In October 2008 a probation circular providing guidance for greater use of female approved premises was issued. This encourages greater use of capacity in female premises by introducing flexibility into the admissions criteria to include women who may not necessarily present a high risk of harm to others. Such women could also benefit from the supervised, structured and supportive environment available. We are expecting to see an increase in numbers of women accessing them in the near future.
In July 2008 the independent Sentencing Advisory Panel published its consultation paper on the overarching principles of sentencing. The panel was asked by the Sentencing Guidelines Council to review the definitive guidelines Overarching Principles: Seriousness and New Sentences: Criminal Justice Act 2003. The consultation paper contains an important discussion of the principles of sentencing of women offenders. Further work needs to be done to understand current sentencing practice but we welcome the steps the panel has taken.
Lord Bradley's review into the diversion of offenders with mental health problems or learning disabilities is due to report to Government early in the new year. The review considers women offenders and the ongoing programme of work from the Corston report has formed part of the evidence Lord Bradley is considering. The Government welcome Lord Bradleys review and accepted recommendations will be taken forward in the offender health and social care strategy, currently being developed by Government for publication in the summer.
The cross-departmental criminal justice womens strategy unit now includes representatives from the Attorney-Generals Office, Government Equalities Office and the Department of Health,
and we are continuing to negotiate with other Departments to contribute resources. The unit informs the work of the ministerial sub-group on implementation of the Government's response to Corston; which has recently expanded its membership to include Ministers from both the Department for Innovation, Universities and Skills and Department for Children, Schools and Families.
The Secretary of State for Northern Ireland (Mr. Shaun Woodward): The Government have received and welcomed the first annual report of Lord Carlile of Berriew on the operation of arrangements for handling national security matters in Northern Ireland.
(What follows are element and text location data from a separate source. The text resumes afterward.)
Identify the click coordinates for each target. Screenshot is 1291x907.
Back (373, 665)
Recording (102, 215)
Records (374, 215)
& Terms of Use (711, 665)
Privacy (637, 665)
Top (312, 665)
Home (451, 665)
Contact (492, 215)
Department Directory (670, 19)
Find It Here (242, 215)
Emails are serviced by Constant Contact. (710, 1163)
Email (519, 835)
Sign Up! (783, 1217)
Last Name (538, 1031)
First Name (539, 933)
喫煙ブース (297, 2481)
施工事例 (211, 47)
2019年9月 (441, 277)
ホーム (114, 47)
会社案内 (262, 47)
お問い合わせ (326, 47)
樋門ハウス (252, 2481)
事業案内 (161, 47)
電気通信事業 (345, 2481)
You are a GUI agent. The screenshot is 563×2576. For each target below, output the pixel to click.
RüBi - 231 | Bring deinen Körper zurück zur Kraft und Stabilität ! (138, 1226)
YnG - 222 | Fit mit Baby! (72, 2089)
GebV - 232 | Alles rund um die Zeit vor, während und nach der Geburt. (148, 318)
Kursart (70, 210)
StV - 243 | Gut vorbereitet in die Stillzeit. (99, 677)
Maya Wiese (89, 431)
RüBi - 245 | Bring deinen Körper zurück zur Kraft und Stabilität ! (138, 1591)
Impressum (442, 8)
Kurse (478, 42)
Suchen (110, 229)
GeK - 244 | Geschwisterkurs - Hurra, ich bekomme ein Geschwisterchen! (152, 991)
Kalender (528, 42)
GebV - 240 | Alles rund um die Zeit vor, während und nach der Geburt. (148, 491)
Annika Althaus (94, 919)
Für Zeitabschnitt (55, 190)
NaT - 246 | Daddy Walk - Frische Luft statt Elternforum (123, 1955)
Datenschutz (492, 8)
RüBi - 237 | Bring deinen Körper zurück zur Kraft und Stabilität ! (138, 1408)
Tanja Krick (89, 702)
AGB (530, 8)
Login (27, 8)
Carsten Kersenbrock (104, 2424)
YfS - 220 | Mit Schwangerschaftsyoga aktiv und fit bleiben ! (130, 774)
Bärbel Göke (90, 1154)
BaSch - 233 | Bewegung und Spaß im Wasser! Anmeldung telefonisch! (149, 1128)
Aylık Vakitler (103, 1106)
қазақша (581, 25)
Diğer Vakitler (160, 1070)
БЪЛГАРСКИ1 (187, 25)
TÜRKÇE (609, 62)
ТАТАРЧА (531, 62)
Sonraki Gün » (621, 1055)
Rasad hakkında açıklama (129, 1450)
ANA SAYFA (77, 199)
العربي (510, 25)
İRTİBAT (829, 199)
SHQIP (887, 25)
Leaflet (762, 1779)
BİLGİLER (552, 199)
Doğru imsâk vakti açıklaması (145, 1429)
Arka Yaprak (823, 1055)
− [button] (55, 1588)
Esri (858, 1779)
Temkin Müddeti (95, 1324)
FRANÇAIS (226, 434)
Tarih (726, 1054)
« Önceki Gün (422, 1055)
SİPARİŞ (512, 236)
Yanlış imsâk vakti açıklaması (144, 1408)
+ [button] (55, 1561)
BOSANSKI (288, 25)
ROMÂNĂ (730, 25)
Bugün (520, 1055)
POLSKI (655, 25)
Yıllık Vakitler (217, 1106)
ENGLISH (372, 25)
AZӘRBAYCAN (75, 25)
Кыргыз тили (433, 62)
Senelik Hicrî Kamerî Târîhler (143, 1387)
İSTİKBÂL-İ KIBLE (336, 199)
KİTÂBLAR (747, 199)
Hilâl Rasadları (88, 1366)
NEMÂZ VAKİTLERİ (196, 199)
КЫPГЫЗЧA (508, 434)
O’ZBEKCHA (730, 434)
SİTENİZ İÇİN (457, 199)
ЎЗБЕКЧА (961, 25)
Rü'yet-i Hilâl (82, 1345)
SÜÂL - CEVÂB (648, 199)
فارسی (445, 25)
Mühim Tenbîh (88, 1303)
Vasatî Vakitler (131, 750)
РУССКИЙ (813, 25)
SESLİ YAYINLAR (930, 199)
The Parliamentary Under-Secretary of State for Transport (Jim Fitzpatrick): The effect of section 47 of, and Schedule 3 to, the Local Transport Act 2008 is to empower the Secretary of State to make regulations establishing a new regime for the impounding of certain public service vehicles operated without a valid operators licence. These provisions were included in response to a recommendation of the House of Commons Transport Committee in its pre-legislative scrutiny of the draft Bill.
The Vehicle and Operator Services Agency (VOSA) is today publishing a consultation which sets out the Governments detailed proposals for this new regime, including draft regulations. The proposals build on the existing goods vehicle impounding regime, which has helped to deter illegal operation in that sector. They should support the Governments road safety objectives, as well as reducing unfair competition for legitimate operators. Comments are invited from all interested parties, and the consultation will close on 31 March 2009.
Copies of the consultation paper, draft regulations and a consultation-stage impact assessment will be available on the Department for Transports website at: www.dft.gov.uk, and copies are available in the Library of the House.